┌─ Available data
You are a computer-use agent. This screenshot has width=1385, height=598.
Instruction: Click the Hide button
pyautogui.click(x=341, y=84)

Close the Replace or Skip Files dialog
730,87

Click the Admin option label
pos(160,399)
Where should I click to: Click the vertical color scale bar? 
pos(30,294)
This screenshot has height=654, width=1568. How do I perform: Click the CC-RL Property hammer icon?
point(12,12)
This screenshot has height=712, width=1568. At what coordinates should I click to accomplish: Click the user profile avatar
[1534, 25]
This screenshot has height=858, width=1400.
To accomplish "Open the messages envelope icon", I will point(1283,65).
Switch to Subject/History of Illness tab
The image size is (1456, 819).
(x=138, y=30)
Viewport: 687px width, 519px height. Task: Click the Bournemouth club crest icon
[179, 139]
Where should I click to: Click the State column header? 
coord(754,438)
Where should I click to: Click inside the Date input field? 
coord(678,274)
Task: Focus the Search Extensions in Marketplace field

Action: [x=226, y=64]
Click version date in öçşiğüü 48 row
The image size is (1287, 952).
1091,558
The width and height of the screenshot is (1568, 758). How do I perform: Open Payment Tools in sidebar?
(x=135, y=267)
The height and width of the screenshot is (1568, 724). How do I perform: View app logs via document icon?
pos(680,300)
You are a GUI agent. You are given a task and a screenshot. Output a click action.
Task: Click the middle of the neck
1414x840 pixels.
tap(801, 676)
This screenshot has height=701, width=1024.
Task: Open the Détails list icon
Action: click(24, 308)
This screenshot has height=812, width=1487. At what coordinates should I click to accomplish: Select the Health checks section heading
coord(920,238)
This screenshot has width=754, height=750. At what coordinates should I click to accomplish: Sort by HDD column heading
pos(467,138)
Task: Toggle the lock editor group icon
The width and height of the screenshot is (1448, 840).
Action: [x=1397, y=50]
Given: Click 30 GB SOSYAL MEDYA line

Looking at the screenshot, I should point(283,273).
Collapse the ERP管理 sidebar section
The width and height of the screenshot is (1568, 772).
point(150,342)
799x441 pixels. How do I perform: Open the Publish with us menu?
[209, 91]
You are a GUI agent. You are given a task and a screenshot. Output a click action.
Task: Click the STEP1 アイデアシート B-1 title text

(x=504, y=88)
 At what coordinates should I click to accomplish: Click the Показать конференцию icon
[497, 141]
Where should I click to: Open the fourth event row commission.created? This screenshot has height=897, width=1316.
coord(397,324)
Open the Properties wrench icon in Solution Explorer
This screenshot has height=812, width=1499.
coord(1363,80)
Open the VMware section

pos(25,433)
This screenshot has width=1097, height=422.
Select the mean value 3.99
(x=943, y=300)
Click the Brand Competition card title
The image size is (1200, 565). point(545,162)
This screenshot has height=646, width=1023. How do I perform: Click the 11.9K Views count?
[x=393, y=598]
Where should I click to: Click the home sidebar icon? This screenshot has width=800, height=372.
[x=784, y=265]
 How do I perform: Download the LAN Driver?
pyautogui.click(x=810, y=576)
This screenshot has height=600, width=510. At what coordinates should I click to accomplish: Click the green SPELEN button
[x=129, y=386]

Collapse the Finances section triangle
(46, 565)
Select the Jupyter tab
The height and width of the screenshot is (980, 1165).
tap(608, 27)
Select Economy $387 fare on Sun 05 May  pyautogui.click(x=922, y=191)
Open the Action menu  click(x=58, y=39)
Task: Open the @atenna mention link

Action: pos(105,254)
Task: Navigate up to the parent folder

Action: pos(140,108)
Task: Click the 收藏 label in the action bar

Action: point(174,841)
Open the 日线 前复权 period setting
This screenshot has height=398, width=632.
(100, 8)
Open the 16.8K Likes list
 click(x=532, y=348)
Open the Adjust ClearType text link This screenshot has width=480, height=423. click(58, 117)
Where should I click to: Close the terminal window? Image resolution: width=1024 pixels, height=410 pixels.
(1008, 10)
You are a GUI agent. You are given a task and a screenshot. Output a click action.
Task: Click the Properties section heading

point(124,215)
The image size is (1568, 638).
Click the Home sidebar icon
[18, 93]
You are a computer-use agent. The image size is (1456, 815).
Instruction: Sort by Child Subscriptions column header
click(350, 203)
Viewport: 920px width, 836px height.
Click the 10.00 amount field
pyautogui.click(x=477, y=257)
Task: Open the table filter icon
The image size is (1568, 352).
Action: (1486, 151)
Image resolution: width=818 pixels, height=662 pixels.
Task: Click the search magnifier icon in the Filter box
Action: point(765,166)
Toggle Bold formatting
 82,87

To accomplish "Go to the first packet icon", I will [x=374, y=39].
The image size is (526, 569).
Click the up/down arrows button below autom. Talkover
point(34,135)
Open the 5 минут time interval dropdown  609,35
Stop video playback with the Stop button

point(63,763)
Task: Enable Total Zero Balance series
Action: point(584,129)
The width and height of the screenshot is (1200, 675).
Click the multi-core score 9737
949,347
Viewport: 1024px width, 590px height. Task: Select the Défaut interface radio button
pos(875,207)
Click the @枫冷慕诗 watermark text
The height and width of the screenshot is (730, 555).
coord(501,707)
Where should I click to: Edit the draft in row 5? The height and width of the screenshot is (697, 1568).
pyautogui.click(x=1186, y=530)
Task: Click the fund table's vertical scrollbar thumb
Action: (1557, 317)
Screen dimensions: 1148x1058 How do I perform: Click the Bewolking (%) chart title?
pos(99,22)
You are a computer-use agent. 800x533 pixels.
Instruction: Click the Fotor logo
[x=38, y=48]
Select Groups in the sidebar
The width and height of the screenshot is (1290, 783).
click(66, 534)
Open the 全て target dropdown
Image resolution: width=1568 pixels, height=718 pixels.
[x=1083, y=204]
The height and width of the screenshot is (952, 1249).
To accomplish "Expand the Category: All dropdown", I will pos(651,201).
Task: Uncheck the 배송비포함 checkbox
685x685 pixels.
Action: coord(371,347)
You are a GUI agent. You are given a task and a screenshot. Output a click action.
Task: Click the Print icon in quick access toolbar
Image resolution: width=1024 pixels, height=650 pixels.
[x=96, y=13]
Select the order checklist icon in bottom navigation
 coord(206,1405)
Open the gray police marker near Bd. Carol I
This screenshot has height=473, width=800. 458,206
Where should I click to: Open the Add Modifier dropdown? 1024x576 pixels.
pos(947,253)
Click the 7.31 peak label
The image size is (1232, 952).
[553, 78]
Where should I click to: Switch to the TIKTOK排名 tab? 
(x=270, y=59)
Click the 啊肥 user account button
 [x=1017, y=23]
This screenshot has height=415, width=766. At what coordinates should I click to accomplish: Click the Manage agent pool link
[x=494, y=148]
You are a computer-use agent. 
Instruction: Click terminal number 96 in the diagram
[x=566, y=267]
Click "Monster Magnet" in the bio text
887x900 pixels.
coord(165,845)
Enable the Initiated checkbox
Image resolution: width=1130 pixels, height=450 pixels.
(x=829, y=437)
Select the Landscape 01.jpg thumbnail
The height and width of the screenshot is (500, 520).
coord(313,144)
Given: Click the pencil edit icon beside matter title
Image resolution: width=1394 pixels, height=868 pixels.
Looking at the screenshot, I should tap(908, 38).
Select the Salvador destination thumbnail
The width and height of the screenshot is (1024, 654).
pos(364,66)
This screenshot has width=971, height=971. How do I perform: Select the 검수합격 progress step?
└─
* Exercise details
Please count the lines in the records above that contain the string "terminal". Reply with the number alone.

* Full solution
2